Terrence Shirley, CEO of the Community Health Centers Association of Mississippi, said the state’s community health centers have a long history of filling service gaps for Mississippi’s poorest residents. “Before, there was a time when community health centers would actually go out and dig wells for their patients.”
Central Mississippi Health Services had been providing water to residents about twice a month since February 2021, when a winter storm left Jackson without water for weeks.
But in August, things got so bad again that Sanders urged listeners to a local radio show to call the center if they didn’t get water. Many Jackson residents cannot visit the city’s distribution sites due to work schedules, lack of transportation or physical disabilities.
“Now, all of a sudden, I’m a water person,” Sanders said.
Thelma Kinney Cornelius, 72, first heard about Sanders’ water supply from his radio appearances. He has not been able to drive since being treated for bowel cancer in 2021. He rarely cooks these days. But a few Sundays ago he made an exception, going through a case of bottled water to make a pot of rice and peas.
“It’s a lot of consistency to get into that routine,” Cornelius said. “It’s hard.”

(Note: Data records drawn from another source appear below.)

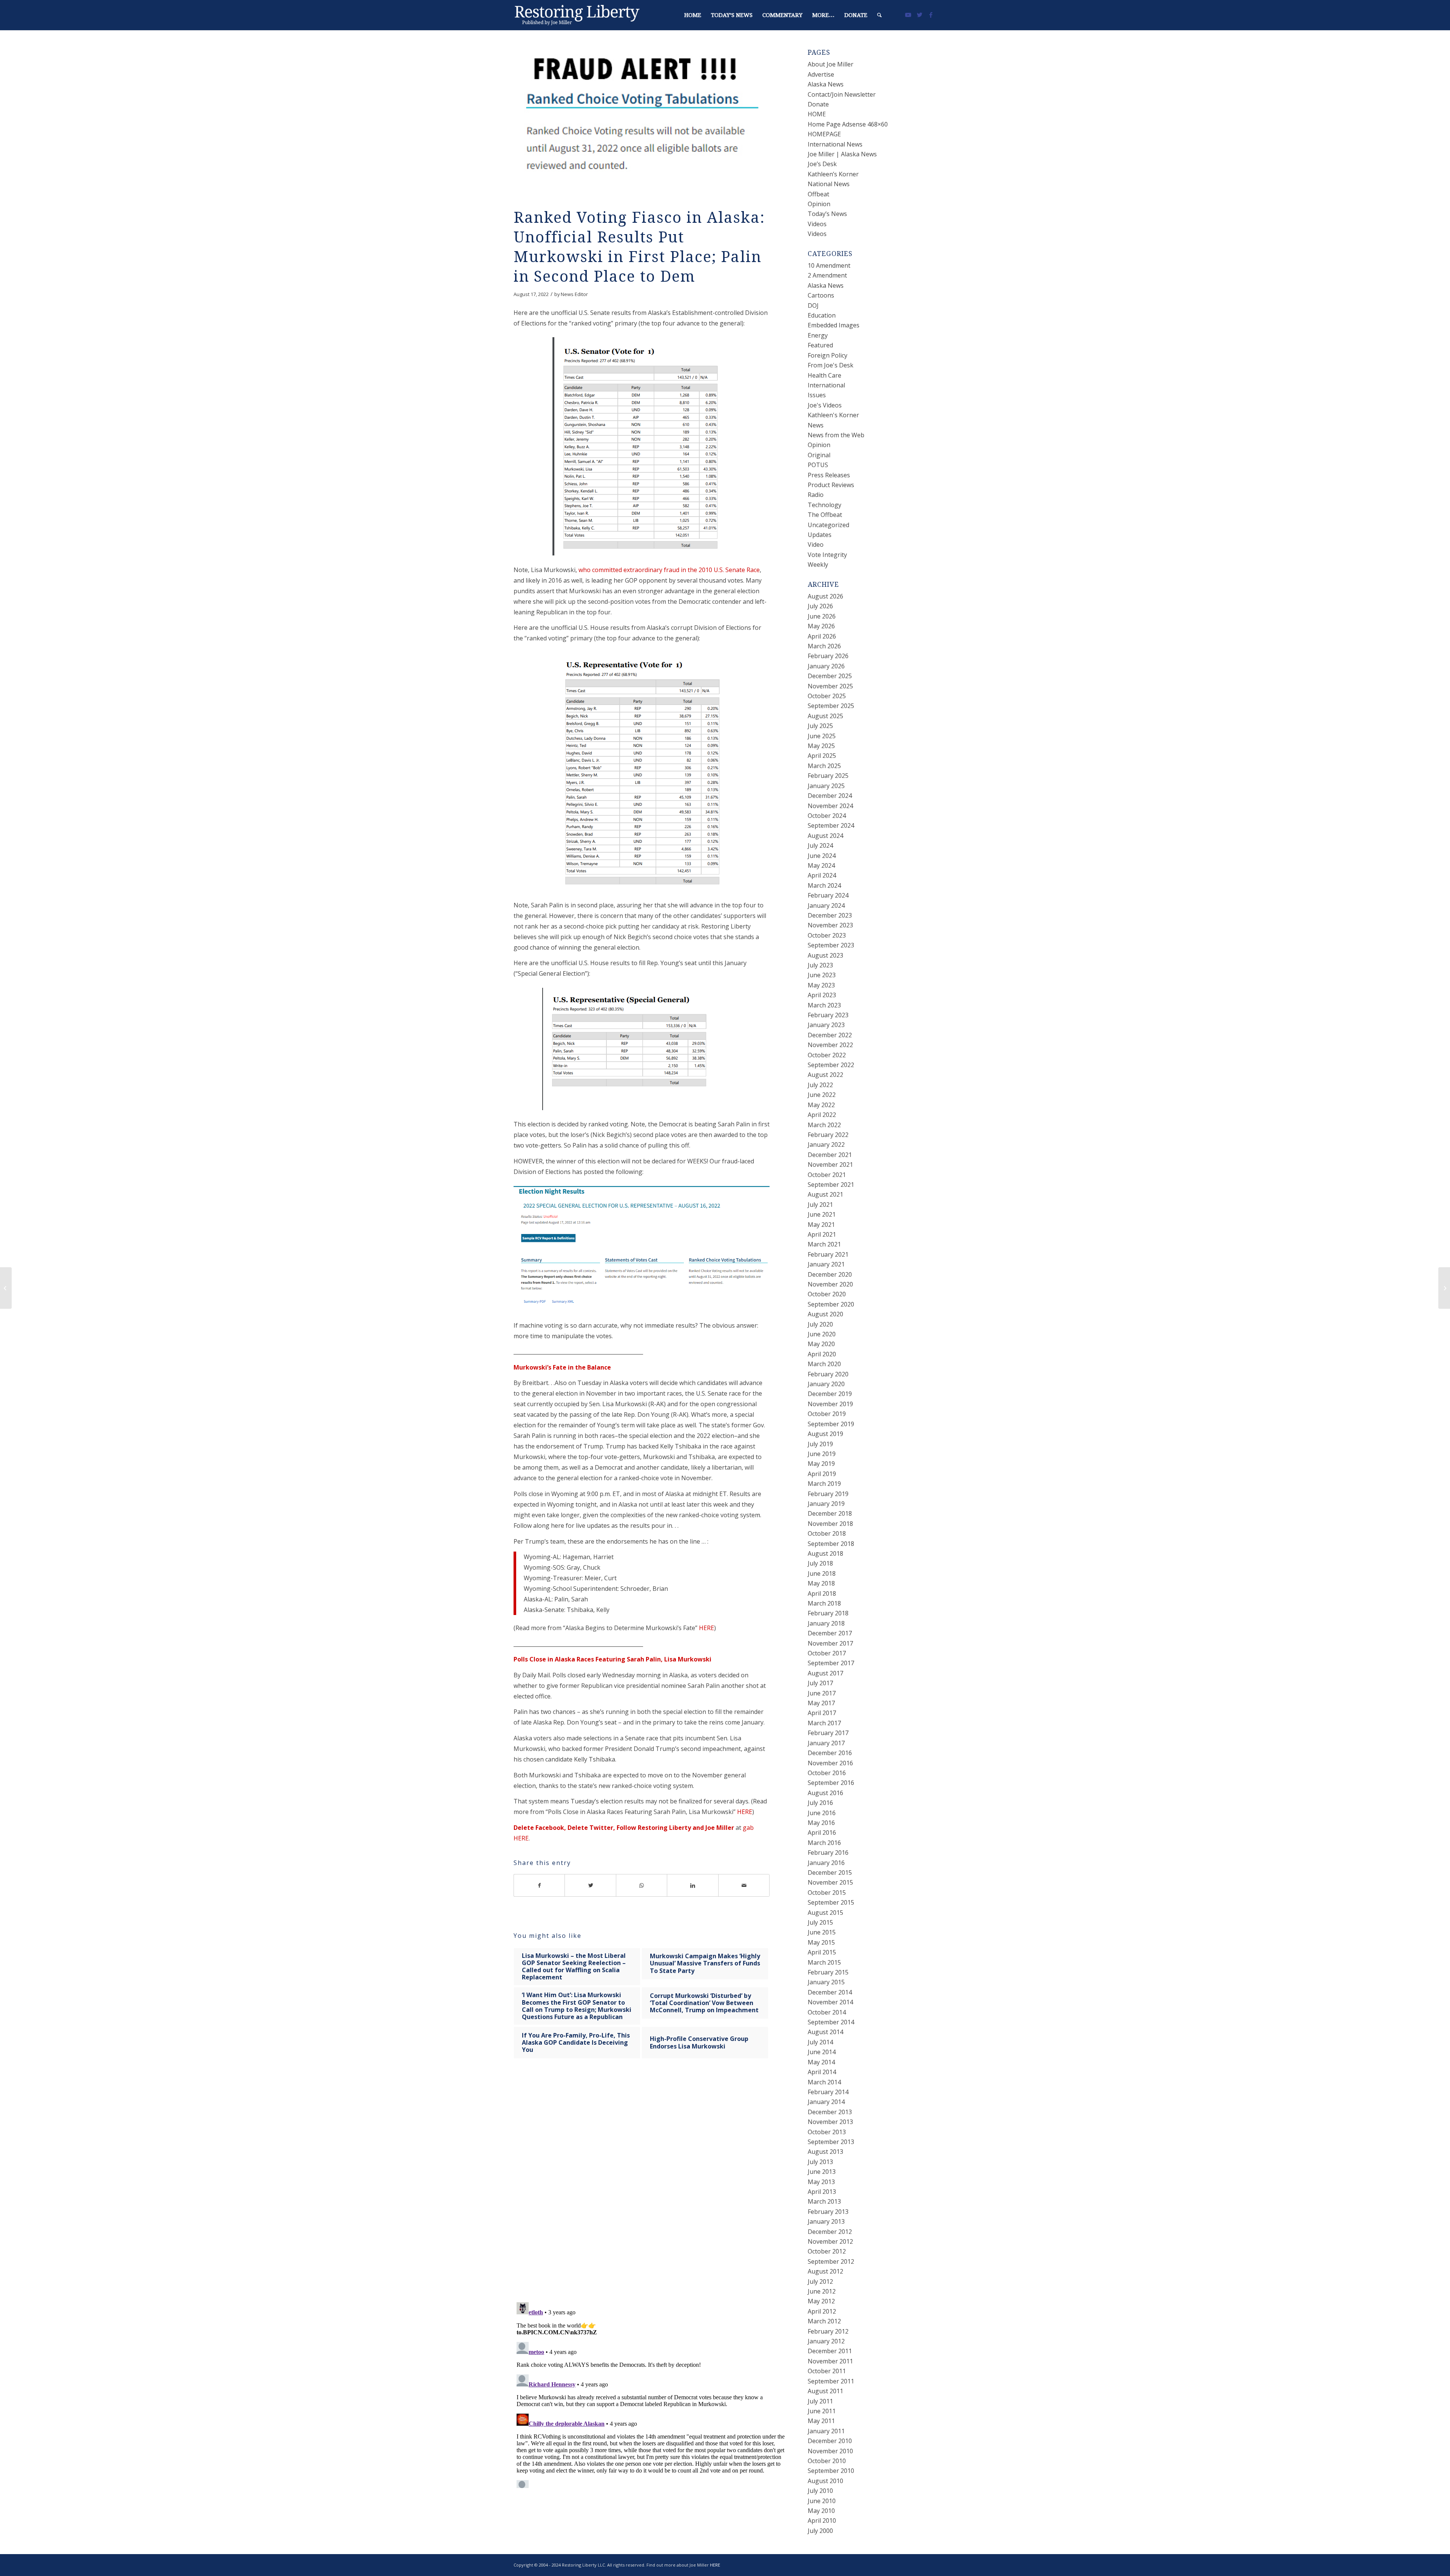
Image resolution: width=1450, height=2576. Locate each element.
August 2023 (825, 955)
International (826, 385)
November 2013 (830, 2122)
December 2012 (830, 2231)
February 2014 (828, 2092)
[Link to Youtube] (908, 14)
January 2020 (826, 1384)
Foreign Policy (827, 355)
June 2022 (822, 1095)
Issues (817, 395)
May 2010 (821, 2511)
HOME (817, 114)
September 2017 (831, 1663)
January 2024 (826, 905)
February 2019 (828, 1494)
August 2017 (825, 1673)
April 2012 (822, 2311)
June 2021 (822, 1214)
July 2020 (820, 1324)
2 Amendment (827, 275)
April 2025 (822, 755)
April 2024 (822, 875)
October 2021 (827, 1175)
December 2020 (830, 1274)
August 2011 (825, 2391)
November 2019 (830, 1404)
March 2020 (824, 1364)
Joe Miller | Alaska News (842, 154)
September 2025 (831, 706)
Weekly (818, 564)
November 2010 (830, 2451)
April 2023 (822, 995)
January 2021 (826, 1264)
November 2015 (830, 1882)
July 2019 (820, 1444)
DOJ (813, 305)
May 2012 (821, 2301)
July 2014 (820, 2042)
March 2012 (824, 2321)
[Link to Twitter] (919, 14)
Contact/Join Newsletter (842, 94)
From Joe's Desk (830, 365)
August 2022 (825, 1075)
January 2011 (826, 2431)
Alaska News (826, 84)
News (816, 425)
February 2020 (828, 1374)
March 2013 (824, 2201)
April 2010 (822, 2520)
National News (829, 184)
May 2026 (821, 626)
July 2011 (820, 2401)
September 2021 (831, 1184)
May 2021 (821, 1224)
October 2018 (827, 1533)
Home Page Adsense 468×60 (848, 124)
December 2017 (830, 1633)
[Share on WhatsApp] (642, 1885)
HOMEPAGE (824, 134)
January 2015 (826, 1982)
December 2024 (830, 795)
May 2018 (821, 1583)
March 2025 (824, 766)
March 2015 (824, 1962)
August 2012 (825, 2271)
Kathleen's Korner (833, 415)
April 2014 (822, 2072)
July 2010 (820, 2491)
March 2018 (824, 1603)
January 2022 (826, 1144)
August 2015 (825, 1912)
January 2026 (826, 666)
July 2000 (820, 2531)
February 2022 (828, 1135)
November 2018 (830, 1523)
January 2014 (826, 2102)
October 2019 (827, 1414)
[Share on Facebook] (539, 1885)
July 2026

On the day Jackson’s boil-water advisory was lifted, Sanders was diagnosed with a hernia, likely from picking up a heavy case of water, he said. Still, the next day, Sanders drove around the Verden Addition neighborhood with other volunteers, knocking on people’s doors and asking if they needed water.
He said he has no plans to cut off water supplies as Jackson residents continue to deal with long-term fallout from the summer crisis. Residents are still concerned about lead or other harmful contaminants lurking in the water
“It’s like a little third-world country here,” Sanders said. “In all honesty, we’ll probably be at it for years to come.”